2.1. Belanghebbende is van de uitspraak van de rechtbank in hoger beroep gekomen bij het Hof. In verband daarmee is door de griffier een griffierecht geheven van € 111. De Inspecteur heeft een verweerschrift ingediend.

2.2. De mondelinge behandeling van de zaak heeft plaatsgehad ter zitting van het Hof van

3 augustus 2011, gehouden te ’s-Gravenhage. Het hoger beroep van belanghebbende is gelijktijdig behandeld met diens hoger beroep met nummer BK-10/00249. Hetgeen door partijen in die zaak is aangevoerd, wordt aangemerkt als te zijn aangevoerd in de onderhavige zaak. Beide partijen zijn ter zitting verschenen. Van het verhandelde ter zitting is door de griffier een proces-verbaal opgemaakt.

Vaststaande feiten

Op grond van de stukken van het geding en het ter zitting verhandelde is tussen partijen als niet in geschil, dan wel door een van de partijen gesteld en door de wederpartij niet dan wel onvoldoende betwist, in hoger beroep het volgende komen vast te staan:

3.1. Belanghebbende is eigenaar van de woning. De woning is een agrarische bedrijfswoning met bouwjaar 2004, verbonden aan een bedrijfsgebouw. De woning heeft een inhoud van 790 m³ en een kaveloppervlakte van 430 m².

Omschrijving geschil in hoger beroep, standpunten en conclusies van partijen

4.1. In geschil is de waarde van de woning op de waardepeildatum.

4.2. Belanghebbende stelt zich op het standpunt dat de waarde te hoog is vastgesteld. Hij concludeert tot gegrondverklaring van hoger beroep, vernietiging van de uitspraak van de rechtbank, vernietiging van de uitspraak op bezwaar en – naar het Hof begrijpt en verstaat - vaststelling van de woz-waarde op een bedrag dat het Hof geraden zal voorkomen met een dienovereenkomstige vermindering van de aanslag in de onroerendezaakbelasting.

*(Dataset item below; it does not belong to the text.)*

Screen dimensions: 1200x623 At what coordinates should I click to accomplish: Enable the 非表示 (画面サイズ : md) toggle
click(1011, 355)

4.3. De Inspecteur stelt zich op het standpunt dat de waarde van de woning terecht is vastgesteld op € 195.000. De Inspecteur concludeert tot bevestiging van de uitspraak van de rechtbank.

4.4. Voor een nadere uiteenzetting van de gronden waarop partijen hun standpunten doen steunen, verwijst het Hof naar de gedingstukken.

Oordeel van de rechtbank

5. De rechtbank heeft in haar uitspraak onder meer het volgende overwogen, waarbij voor „eiser” respectievelijk „verweerder” dient te worden gelezen belanghebbende onderscheidenlijk de Inspecteur:

“De waarde als bedoeld in artikel 17, tweede lid, van de Wet WOZ is naar de bedoeling van de wetgever “de prijs welke door de meestbiedende koper besteed zou worden bij aanbieding ten verkoop op de voor de zaak meest geschikte wijze na de beste voorbereiding.” (Kamerstukken II 1993/1994, 22 885, nr. 36, blz. 44).

De bewijslast met betrekking tot deze waarde rust op verweerder.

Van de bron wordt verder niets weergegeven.